Low Butterby Manor House, Croxdale

Has been described as a Certain Fortified Manor House

There are masonry footings remains

NameLow Butterby Manor House, Croxdale
Alternative NamesBeautrove
Historic CountryDurham
Modern AuthorityDurham
1974 AuthorityCounty Durham
Civil ParishCroxdale And Hett

The moated site at Low Butterby Farm is well preserved and is one of only a small number of moated sites identified in Durham. The monument includes a moated site of medieval date, the site of the manor house of Butterby or Beautrove which passed to the Lumley family in AD 1240. The site has a flat platform or island, rectangular in shape measuring 65m north west to south east by 55m north east to south west. It is surrounded by a broad flat ditch, now dry, 8m wide and on average 3m deep. This is very well preserved on the north, east and west sides but has been partially infilled on the southern side. The edges of the ditch are revetted with a brick and stone wall with one course clearly projecting at the bottom. Access to the island was provided at the east side by a bridge across the ditch, which has now been replaced by a causeway. A late 16th or early 17th century gatehouse of two storeys was constructed at the eastern end of the bridge; this has subsequently been demolished but its foundations are still visible in the roadway approaching the moat. The moated site was originally the home of Roger d'Audre who was granted licence to build a chapel or chantry in his oratory at Beautrove in the 12th century. Low Butterby Farmhouse and the adjoining farm are Listed Grade II-star, as are the moat walls, two bridges across the moat and the garden wall and gate piers. The listed walls revetting the moat are included. (Scheduling Report)

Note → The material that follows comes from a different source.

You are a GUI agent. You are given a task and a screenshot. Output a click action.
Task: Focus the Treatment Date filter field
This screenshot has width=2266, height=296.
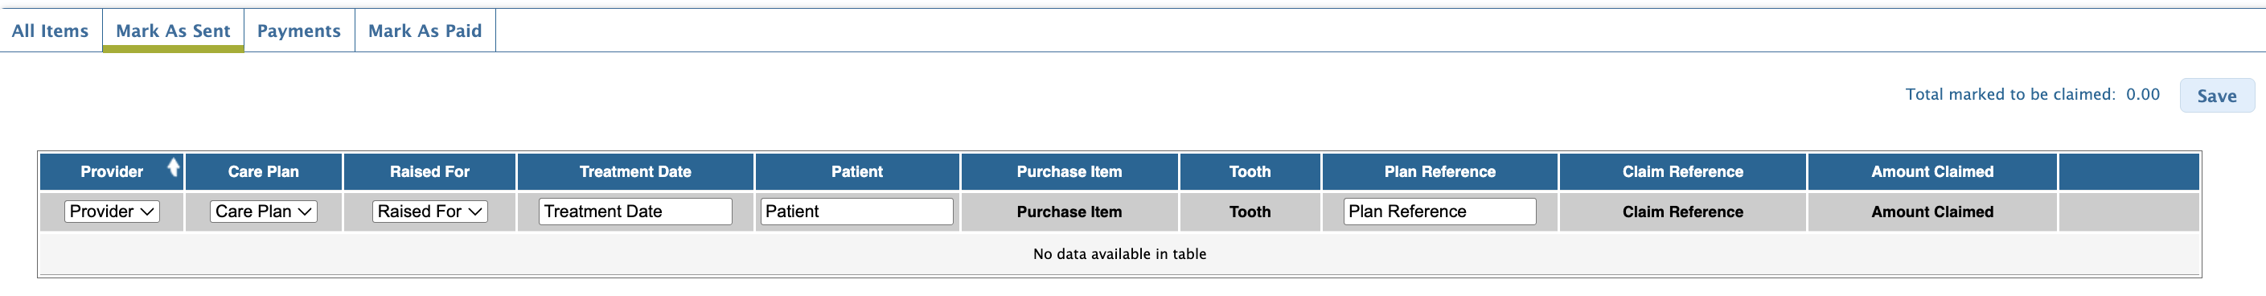point(635,211)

Farmhouse, now 2 dwellings, and linked barn, the latter now partly domestic. Mainly C17 and early C18 but incorporating some late medieval masonry; C19 alterations. Squared, coursed rubble; purple slate roofs and rebuilt brick chimney stacks. Linked U-plan group in 2 parts around entrance yard: L-plan farmhouse and rear wing; barn at right-angles on wing. Group bounded on 2 sides by a walled moat (see Item 6/64). Farmhouse entered from yard

2-storey, 3-bay block facing garden has C19 window openings and steeply-pitched roof with end stacks. Battered abutment with stone-flagged top, rising from moat, and 2 blocked attic windows, flanking old-brick flue, on right return. 2-storey, 4-bay wing, overlooking moat at right-angles on rear of front block, with lower 2-storey, 2-bay section at right. 4-bay section has identical abutment, blocked cross windows, late C20 casements in C18 first-floor openings and steeply-pitched roof with right endandridge stacks. Lower section has fragmentary chamfered plinth, off-centre straight joint, altered openings and roof hippped at right. Facing yard: taller section of wing has chamfered Tudor-arched doorway behind C20 porch; similar doorway in lean-to addition on lower section of wing. 2-storey, 5-bay barn overlooking moat: Squared quoins, chamfered plinth and probably medieval masonry in lower courses. First-floor partly rebuilt and roof replaced in C19. Moat bridge (Item 6/64) leads to central C17 Tudor- arched doorway with faceted keystone. Flanking blocked breathers, 2 altered openings in domestic section at left; stone gutter spout and C19 opening to right; 2 altered openings above. Roof has coped right gable and is hipped at left. Identical Tudor-arched doorway and chamfered loading-door surround on right return. Interior of 4-bay section of wing: Closed-string, L-plan staircase: balusters removed from lower flight; upper flight rises between early C18 panelled walls. On landing: 2-panel door at right into altered room; 8-panel door in architrave at left into bedroom with early C18 panelling, dado rail, window shutters, ceiling cornice and 2 jib doors flanking fireplace. C20 additions, in textured concrete blocks, on wing facing yard are not of interest. Low Butterby was in important medieval manor occupied by the Lumley and Chaytor families. (Listed Building Report)

Gatehouse Comments

Strong House. Moated and walled. The Elizabethan gatehouse, mentioned as the main survival by King, was demolished in 1966, despite being a Scheduled Ancient Monument. Butterby, formerly Beautrove, is first noticed when Roger d'Audre was granted a licence to have a chapel or chantry within his oratory, which he had built within his manor of Beautrove. In c.1240, the manor passed to the Lumleys, and it was probably the occasional residence of this family until 1566 when it passed to the Chaytors.

- Philip Davis

This site is a scheduled monument protected by law

This is a Grade 2* listed building protected by law

Historic England Scheduled Monument Number
Historic England Listed Building number(s)
Images Of England
Historic England (PastScape) Defra or Monument number(s)
County Historic Environment Record
OS Map Grid ReferenceNZ275393
Latitude54.7488403320313
Longitude-1.57342994213104
Eastings427550
Northings539370
HyperLink HyperLink HyperLink
Copyright Dave Barlow of Abaroths World All Rights Reserved

Most of the sites or buildings recorded in this web site are NOT open to the public and permission to visit a site must always be sought from the landowner or tenant.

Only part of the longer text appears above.